Case Study
Twelve|One
TwelveOne operates an All-Inclusive Package event services model, contracting vendors, collecting gross funds from couples, disbursing payments, and retaining a margin. Every event has its own financial lifecycle. Nothing about this fits standard accounting infrastructure.
CLIENT
Twelve|One
SERVICE
YEAR
2022-Present
Role
Financial architect & director
01 The Problem
The AIP model creates financial complexity that most accounting firms won't touch. Client funds had to be held separately from operating revenue. Deferred revenue and prepaid expenses don't align in timing. Every event, from booking to post-event reconciliation, was its own financial entity with its own lifecycle. There was no system. No chart of accounts had been built for this model. No way to separate what was owed to vendors from what was actually earned. Before the first events were live, TwelveOne needed a finance system built from the ground up.
02 What We Built
We designed and built TwelveOne's entire financial architecture before they served their first client. Chart of accounts structured around the AIP model, with a heavy balance sheet focus.

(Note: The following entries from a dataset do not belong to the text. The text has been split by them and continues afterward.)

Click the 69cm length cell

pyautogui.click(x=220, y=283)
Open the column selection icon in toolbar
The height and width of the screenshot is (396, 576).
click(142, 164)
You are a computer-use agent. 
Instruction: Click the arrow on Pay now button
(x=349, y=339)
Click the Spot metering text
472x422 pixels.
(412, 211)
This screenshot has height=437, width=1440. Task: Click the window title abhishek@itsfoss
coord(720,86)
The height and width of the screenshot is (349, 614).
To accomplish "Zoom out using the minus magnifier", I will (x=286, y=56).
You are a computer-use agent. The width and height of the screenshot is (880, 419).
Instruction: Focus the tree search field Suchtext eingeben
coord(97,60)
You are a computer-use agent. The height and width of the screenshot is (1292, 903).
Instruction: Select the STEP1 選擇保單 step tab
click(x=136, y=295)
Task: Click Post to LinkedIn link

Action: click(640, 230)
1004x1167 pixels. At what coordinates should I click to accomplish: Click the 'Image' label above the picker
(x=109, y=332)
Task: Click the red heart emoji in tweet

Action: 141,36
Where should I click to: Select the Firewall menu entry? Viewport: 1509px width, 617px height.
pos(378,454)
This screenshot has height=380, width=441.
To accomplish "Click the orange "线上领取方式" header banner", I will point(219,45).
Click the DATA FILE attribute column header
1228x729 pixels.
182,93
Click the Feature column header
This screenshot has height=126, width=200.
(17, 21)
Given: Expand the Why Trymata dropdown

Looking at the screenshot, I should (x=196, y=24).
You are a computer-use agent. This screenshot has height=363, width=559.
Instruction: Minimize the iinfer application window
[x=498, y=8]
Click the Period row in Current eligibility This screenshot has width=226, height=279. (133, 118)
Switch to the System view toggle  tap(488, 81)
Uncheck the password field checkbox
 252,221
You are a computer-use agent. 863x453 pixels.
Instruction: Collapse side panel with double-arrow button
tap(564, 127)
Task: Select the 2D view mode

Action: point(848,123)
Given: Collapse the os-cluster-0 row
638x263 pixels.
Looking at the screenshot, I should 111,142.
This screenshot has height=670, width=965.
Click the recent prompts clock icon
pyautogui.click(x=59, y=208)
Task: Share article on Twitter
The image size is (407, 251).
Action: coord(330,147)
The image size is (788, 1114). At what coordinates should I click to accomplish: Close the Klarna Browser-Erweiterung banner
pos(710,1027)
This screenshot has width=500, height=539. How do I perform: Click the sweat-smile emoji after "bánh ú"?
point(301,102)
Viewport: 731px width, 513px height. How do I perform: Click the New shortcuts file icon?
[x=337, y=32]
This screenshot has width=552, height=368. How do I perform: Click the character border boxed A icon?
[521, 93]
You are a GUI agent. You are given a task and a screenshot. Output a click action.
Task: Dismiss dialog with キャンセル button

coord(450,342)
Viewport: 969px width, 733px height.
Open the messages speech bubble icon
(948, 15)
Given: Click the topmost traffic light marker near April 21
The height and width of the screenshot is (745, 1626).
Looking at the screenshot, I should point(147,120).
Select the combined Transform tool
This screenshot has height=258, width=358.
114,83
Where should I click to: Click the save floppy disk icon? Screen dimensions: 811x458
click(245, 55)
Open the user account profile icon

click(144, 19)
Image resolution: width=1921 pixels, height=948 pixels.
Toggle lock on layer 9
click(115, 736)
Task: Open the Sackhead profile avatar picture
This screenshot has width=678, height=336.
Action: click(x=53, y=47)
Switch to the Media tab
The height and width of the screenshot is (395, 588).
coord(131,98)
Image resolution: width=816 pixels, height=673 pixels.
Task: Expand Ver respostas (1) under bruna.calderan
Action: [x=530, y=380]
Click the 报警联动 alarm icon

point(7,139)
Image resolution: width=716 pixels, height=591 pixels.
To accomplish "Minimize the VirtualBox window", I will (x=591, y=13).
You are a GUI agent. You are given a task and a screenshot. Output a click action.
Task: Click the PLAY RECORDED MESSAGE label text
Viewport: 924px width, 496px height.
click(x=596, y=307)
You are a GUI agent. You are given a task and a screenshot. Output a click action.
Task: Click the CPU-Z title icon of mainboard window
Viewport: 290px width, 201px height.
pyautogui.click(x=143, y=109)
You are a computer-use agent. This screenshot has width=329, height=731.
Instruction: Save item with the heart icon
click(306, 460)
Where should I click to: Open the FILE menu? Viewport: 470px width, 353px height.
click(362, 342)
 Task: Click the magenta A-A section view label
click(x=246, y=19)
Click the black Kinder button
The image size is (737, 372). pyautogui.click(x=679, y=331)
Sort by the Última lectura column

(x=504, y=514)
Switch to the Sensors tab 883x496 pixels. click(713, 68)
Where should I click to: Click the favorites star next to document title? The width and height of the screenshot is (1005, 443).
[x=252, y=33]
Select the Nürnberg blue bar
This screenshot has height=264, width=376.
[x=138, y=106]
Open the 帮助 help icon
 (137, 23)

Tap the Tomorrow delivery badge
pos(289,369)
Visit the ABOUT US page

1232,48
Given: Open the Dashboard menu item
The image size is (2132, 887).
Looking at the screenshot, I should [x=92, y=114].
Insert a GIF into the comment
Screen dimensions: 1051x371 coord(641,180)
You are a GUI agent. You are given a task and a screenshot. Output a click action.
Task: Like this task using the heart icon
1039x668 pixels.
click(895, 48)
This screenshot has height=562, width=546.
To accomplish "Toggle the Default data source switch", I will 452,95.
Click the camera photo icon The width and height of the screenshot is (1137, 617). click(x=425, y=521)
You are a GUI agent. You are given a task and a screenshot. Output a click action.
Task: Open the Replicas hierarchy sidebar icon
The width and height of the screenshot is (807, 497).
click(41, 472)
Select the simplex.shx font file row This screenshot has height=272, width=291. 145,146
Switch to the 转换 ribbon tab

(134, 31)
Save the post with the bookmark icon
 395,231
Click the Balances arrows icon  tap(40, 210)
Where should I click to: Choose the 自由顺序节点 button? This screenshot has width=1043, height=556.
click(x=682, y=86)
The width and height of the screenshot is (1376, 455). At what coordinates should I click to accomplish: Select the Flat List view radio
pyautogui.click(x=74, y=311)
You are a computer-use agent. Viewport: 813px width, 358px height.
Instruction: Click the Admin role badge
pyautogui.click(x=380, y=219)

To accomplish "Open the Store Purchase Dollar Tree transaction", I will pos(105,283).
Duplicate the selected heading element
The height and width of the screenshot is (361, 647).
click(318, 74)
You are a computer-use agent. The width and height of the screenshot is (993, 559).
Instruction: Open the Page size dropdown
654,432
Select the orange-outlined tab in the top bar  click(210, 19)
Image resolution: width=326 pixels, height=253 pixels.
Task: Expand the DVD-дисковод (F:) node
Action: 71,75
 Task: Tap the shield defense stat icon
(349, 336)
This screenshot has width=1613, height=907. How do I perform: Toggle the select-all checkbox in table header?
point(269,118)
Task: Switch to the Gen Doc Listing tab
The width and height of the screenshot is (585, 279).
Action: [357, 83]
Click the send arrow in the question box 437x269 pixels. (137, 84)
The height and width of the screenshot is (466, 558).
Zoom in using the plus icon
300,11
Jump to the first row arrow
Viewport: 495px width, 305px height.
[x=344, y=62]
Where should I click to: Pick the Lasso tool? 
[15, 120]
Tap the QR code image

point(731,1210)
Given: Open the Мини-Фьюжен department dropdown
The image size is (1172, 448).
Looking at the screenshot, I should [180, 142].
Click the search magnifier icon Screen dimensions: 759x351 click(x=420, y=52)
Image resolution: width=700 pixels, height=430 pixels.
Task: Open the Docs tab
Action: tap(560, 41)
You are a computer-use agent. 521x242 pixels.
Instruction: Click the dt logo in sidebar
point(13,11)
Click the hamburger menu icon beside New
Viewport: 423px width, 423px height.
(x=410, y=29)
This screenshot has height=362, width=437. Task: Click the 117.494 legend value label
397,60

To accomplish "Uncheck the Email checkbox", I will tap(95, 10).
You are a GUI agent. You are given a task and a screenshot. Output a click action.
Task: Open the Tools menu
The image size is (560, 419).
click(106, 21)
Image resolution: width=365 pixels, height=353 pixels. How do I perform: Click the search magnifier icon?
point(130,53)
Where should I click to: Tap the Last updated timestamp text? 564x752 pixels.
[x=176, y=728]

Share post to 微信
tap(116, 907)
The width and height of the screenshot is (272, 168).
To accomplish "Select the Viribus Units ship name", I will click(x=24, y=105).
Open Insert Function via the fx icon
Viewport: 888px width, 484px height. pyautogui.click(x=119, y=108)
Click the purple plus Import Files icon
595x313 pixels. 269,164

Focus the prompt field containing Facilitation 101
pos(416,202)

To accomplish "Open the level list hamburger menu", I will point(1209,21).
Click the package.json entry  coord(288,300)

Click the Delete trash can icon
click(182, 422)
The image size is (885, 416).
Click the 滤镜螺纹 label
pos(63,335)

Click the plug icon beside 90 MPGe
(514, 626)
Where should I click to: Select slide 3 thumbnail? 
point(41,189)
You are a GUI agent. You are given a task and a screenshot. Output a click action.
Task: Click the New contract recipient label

Policies governing how client funds move, when revenue is recognized, and how vendor payments are authorized and tracked. Operational tools were built to match the event lifecycle, from the moment a couple of books are received through final true-up. Every operational guardrail was in place before the first event went live.
03 What it did
From Day 1
TwelveOne launched with a solid financial foundation no retroactive cleanup, no catch-up work.
Operational Clarity
Every event's financial position is visible in real time, what's collected, what's owed, what's earned.
Built to Scale
The system handles volume. Whether running 10 events or 100, the infrastructure doesn't change.